James Swift: After Deadline: A Whole New Ball Game

Jan. 23—I got sucked down a YouTube rabbit hole recently and ended up watching a 1982 game between the Los Angeles Raiders and the New York Jets.

At one point in the game, Lyle Alzado tackled Chris Ward, yanked the helmet off his head and threw it at him like a torpedo.

Now, if somebody did that in the National Football League today, they'd get ejected, fined and possibly banned for life. Heck, they might even have aggravated assault charges filed against them.

But back in '82, the only thing it cost Alzado and the Raiders was a 15-yard penalty.

My, how the times — and the game of football — have changed.

The NFL in 2024 isn't the NFL it was in 1984. Or 1994. Or even 2004. So many rule tweaks and modifications are in play that it's hard to even tell what is or isn't a forward pass anymore.

This much is incontestable fact. Since the Tom Brady era, the NFL has completely retooled its rule set to do two things: minimize the likelihood of quarterbacks — i.e., the literal poster boys of the league — from being crippled on live television and hamstring defenses so that more passing yards and passing touchdowns are a foregone conclusion.

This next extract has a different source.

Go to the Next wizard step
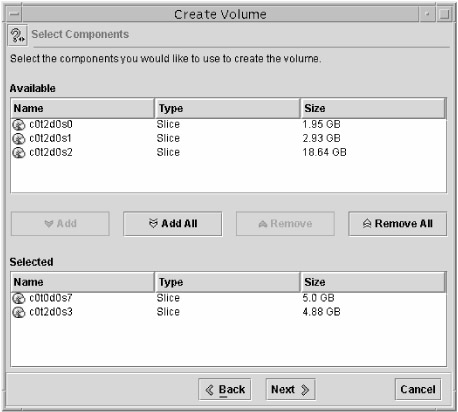The image size is (458, 412). pos(290,389)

In short, they completely manipulated the game to create a specific kind of product. The kind with more scoring, more screen time for quarterbacks and the ability for offenses to put up a touchdown with just half a minute left in regulation no matter where they are on the field — primarily, because coaches are too scared to call a blitz 'cause the odds of getting a roughing the passer call is about 50-50 on any given play.

And don't even get me started on pass interference. How many playoff games have we seen over the last few years that were LITERALLY decided by a referee's hanky?

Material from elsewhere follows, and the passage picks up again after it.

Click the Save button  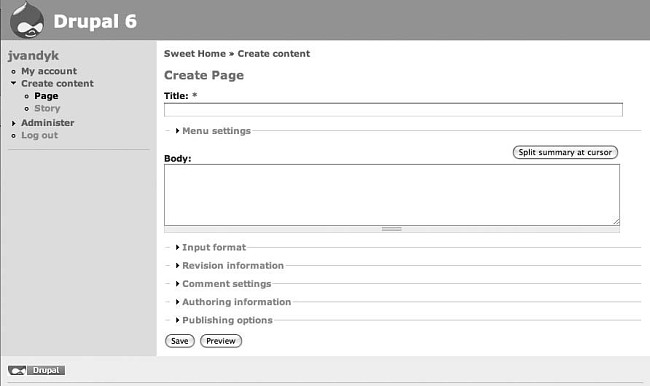point(179,341)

With the modern NFL product, the lines between sports and entertainment are blurred more than ever. The biggest "storyline" of the year so far hasn't been any actual team or player, but how many breakup songs Taylor Swift is going to include on her next album about Travis Kelce.

The NFL today is driven by television. Indeed, of the league's estimated $20 billion in revenues last year, close to $10 billion was derived from media rights alone. There's a lot of eyes on NFL games, which is one of the reasons why a mere 30-second commercial for the Super Bowl is going to cost a cool $7 million in 2023 dollars.

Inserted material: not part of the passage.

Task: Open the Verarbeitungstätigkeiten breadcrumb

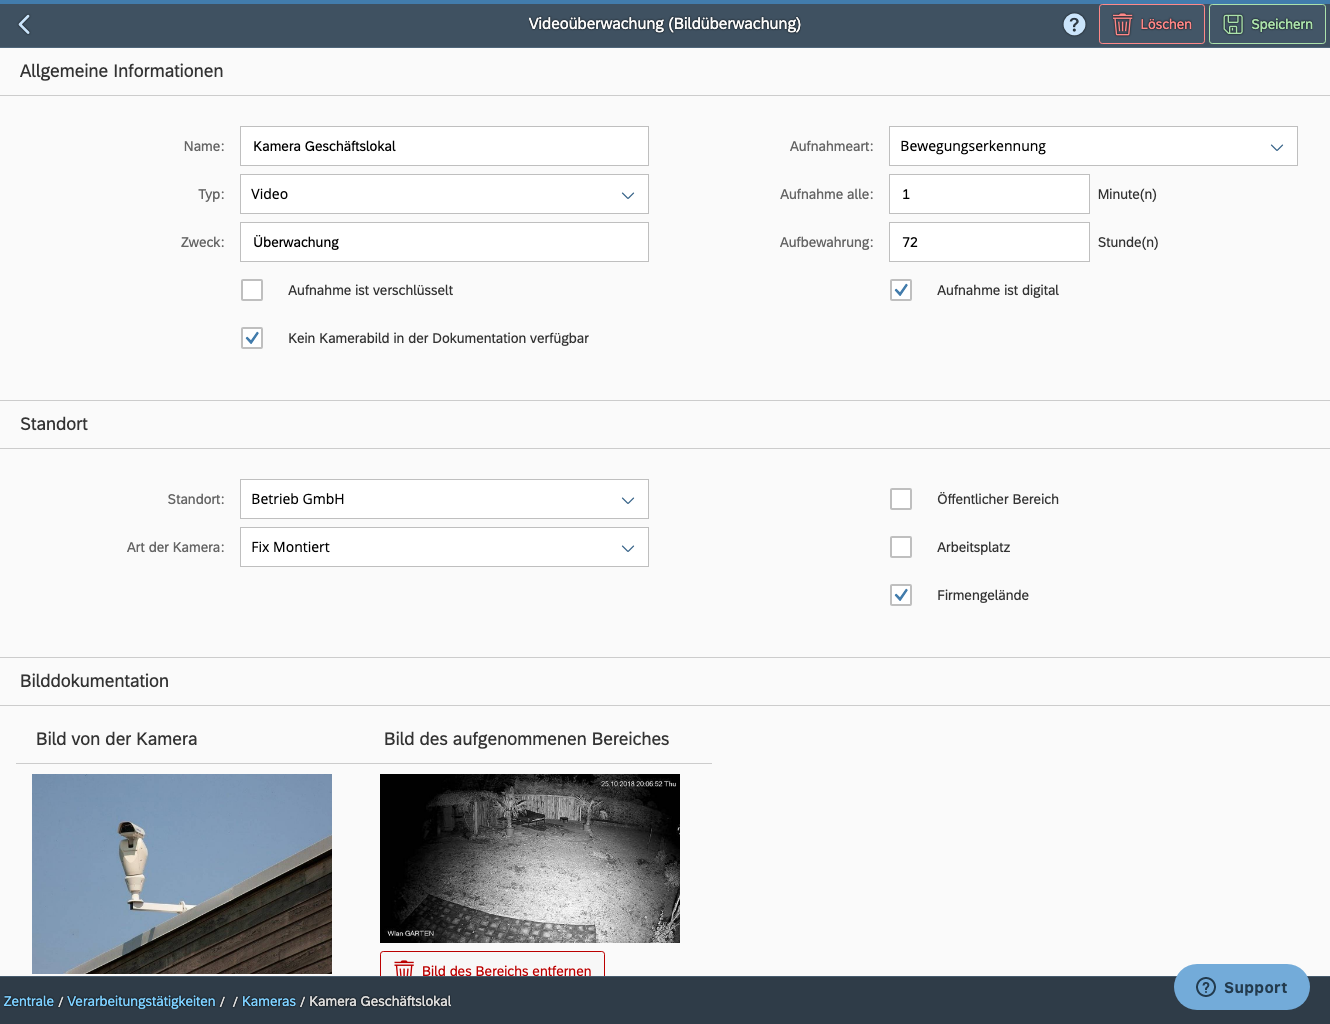Action: pyautogui.click(x=141, y=1000)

Basically, NFL games are hardly anything more than Trojan horses for beer and truck advertisements (and a surprisingly high number of upstart deodorant brands — surely, I haven't been the only person to notice this, have I?) Over a four-hour NFL broadcast, you're probably getting more commercials than an actual sporting event.

And as that great philosopher and gangsta rapper Method Man once sang, "Cash rules everything around me ... dollar, dollar bills, y'all." Heck, that might as well be the theme song for Thursday Night Football, the more I think about it.

The funny thing about the NFL is that despite its seeming hyper-capitalist business model, at heart, it's the most well-oiled socialist empire in history.

The league's revenue sharing agreements ensure that the Super Bowl champions and the team with the worst record in pro football more or less get the same amount of cashflow each year. And despite being a multibillion-dollar leviathan, NFL teams are STILL able to convince municipal governments to fork over hundreds of millions in taxpayers dollars for new stadium deals. Maybe if the Soviet Union had a Sunday Package contract, it would still be around these days, too.

I can't help but wonder where the NFL is headed in the next 50 years. Are there going to be teams in London and Mexico City? Are ticket prices for cheap seats going to shoot up into the quadruple digits? Will the entire concept of a "running game" be phased out of existence? Are even mediocre quarterbacks destined for 500-yard passing games every week? Will sacks become illegal?

Think about how much the game has changed from 1974 to 2024. By the time 2074 rolls around, the sport could be totally unrecognizable by today's standards.

Forget complaining about targeting and offsides penalties. I'm ready to have existential debates about whether or not the Falcons should use their pick on a robotic quarterback in the first round of the 2063 draft.

James Swift is the managing editor of the Dalton Daily Citizen in Georgia.